Proc Natl Acad Sci U S A. 2019 Aug 6;116(32):15849-15854. doi: 10.1073/pnas.1903070116. Epub 2019 Jul 24.
Breakthroughs in machine learning are rapidly changing science and society, yet our fundamental understanding of this technology has lagged far behind. Indeed, one of the central tenets of the field, the bias-variance trade-off, appears to be at odds with the observed behavior of methods used in modern machine-learning practice. The bias-variance trade-off implies that a model should balance underfitting and overfitting: Rich enough to express underlying structure in data and simple enough to avoid fitting spurious patterns. However, in modern practice, very rich models such as neural networks are trained to exactly fit (i.e., interpolate) the data. Classically, such models would be considered overfitted, and yet they often obtain high accuracy on test data. This apparent contradiction has raised questions about the mathematical foundations of machine learning and their relevance to practitioners. In this paper, we reconcile the classical understanding and the modern practice within a unified performance curve. This "double-descent" curve subsumes the textbook U-shaped bias-variance trade-off curve by showing how increasing model capacity beyond the point of interpolation results in improved performance. We provide evidence for the existence and ubiquity of double descent for a wide spectrum of models and datasets, and we posit a mechanism for its emergence. This connection between the performance and the structure of machine-learning models delineates the limits of classical analyses and has implications for both the theory and the practice of machine learning.

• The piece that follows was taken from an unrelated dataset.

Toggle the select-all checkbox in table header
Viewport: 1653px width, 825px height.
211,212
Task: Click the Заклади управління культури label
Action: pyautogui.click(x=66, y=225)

机器学习的突破正在迅速改变科学和社会,但我们对这项技术的基本理解却远远落后。事实上,该领域的一个核心原则,即偏差-方差权衡,似乎与现代机器学习实践中所使用的方法的观察行为不符。偏差-方差权衡意味着模型应该在欠拟合和过拟合之间取得平衡:既要足够丰富以表达数据中的潜在结构,又要足够简单以避免拟合虚假模式。然而,在现代实践中,非常丰富的模型,如神经网络,被训练来精确拟合(即插值)数据。从经典意义上讲,这样的模型被认为是过拟合的,但它们在测试数据上通常会获得很高的准确性。这种明显的矛盾引发了关于机器学习的数学基础及其与实践者相关性的问题。在本文中,我们在统一的性能曲线上调和了经典理解和现代实践。这种“双重下降”曲线通过展示如何在插值点之外增加模型容量来提高性能,从而包含了教科书式的 U 形偏差-方差权衡曲线。我们为广泛的模型和数据集存在和普遍存在的双重下降提供了证据,并提出了其出现的机制。这种机器学习模型的性能和结构之间的联系描绘了经典分析的局限性,并对机器学习的理论和实践都有影响。